Reverse zymography was performed to assess TIMP-1 activity in plasma samples and extracts of normal mammary glands, as well as tumor and plasma samples from mice with similar size tumors. In brief, 12% (w/v) SDSpolyacrylamide gels were prepared with 1 mg/ml gelatin and 160 ng/ml pro-MMP-9 (Oncogene, Boston, MA). Each sample was applied in non-reducing loading buffer. The gels were run at 120 V for 90 min, then washed twice with 2.5%(v/v) Triton X-100 in 50 mM TrisHCl (pH 7.5) and 5 mM CaCl2, 30 min each. The gels were then incubated in 50 mM TrisHCl pH 7.5 and 5 mM CaCl2 for 1416 h at 37°C. After staining the gels in Colloidal Blue (Invitrogen, Carlsbad, CA) for 3 h, they were destained in deionized water. The MMP inhibitory TIMP-1 activity, which did not distinguish between human and endogenous mouse TIMP-1, was visualized as a dark blue band against the MMP-9 digested background. Western blot analysis of the angiogenic factors, VEGF, basic fibroblast growth factor (bFGF), and transforming growth factor beta (TGFß) was performed on tumor lysates (40 µg) of three individual tumors from each of the following three groups: Alb-TIMP-1/MMTV-MT, MMTV-TIMP-1/MMTV-MT and MMTV-MT only. Following gel electrophoresis and transfer to a PVDF membrane (Invitrogen, Carlsbad, CA), hybridization was carried out, using 1:500 dilution of VEGF, bFGF, and TGFß antibodies (all from Santa Cruz Biotechnology, Santa Cruz, CA). The proteins were visualized by using DAKO's HRP-conjugated secondary antibodies and Amersham's enhanced chemiluminescence detection system.

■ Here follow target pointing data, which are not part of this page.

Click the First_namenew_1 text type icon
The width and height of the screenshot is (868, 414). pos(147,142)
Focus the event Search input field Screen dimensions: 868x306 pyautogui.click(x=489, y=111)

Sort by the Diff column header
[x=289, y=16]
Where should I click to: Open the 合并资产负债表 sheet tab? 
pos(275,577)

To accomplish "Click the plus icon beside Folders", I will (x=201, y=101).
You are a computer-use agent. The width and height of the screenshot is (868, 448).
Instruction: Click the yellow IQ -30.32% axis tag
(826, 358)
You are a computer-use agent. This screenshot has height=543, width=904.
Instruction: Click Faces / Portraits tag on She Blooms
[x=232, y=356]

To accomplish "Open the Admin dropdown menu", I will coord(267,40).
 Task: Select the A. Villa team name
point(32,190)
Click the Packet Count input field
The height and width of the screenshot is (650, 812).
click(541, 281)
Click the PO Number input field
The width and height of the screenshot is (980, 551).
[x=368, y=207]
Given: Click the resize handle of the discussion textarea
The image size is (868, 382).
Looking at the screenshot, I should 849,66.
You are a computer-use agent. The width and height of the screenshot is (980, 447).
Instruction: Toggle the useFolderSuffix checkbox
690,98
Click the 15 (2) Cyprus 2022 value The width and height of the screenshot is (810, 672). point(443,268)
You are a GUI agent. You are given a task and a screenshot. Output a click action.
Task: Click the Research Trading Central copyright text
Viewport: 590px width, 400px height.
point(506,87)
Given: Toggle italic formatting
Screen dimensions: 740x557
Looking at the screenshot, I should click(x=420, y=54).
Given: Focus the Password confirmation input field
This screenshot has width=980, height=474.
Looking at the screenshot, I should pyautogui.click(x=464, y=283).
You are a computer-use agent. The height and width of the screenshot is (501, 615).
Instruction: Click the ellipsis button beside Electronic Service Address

Histology and immunohistochemistry
H&E stained sections of all major organs from the Alb-TIMP-1, MMTV-TIMP-1 and wt mice were examined microscopically. Mammary gland whole mounts were prepared as described previously (54). Cell proliferation was examined by PCNA staining of representative histological sections. In vivo cell proliferation was assessed in 13-week-old tumor bearing MMTV-TIMP-1 mice and their wt littermates. Two hours prior to death, the mice received BrdU intraperitoneally (75 µg/g body wt). Histological sections of formalin fixed tumors were stained, using a BrdU staining kit (Oncogene, Boston, MA) according to the company's instructions. Apoptotic cells in tumor sections were detected by using TumorTACS (Trevigen, Gaithersburg, MD). Microvascular density was quantified in frozen sections by immunostaining of CD-31, using anti-mouse CD31 monoclonal antibody (BD PharMingen, San Diego, CA) and the ABC method (Vector Laboratories, Burlingame, CA). Proliferative and apoptotic indices were determined by counting positive cells in 15 random microscopic fields at 400x magnification. The microvascular density was assessed by counting CD-31 positive microvessels in 15 fields at 200x magnification, choosing the areas with the highest vascular density. Student's t-test was used for statistical analyses of cell proliferation, apoptosis and microvascular density.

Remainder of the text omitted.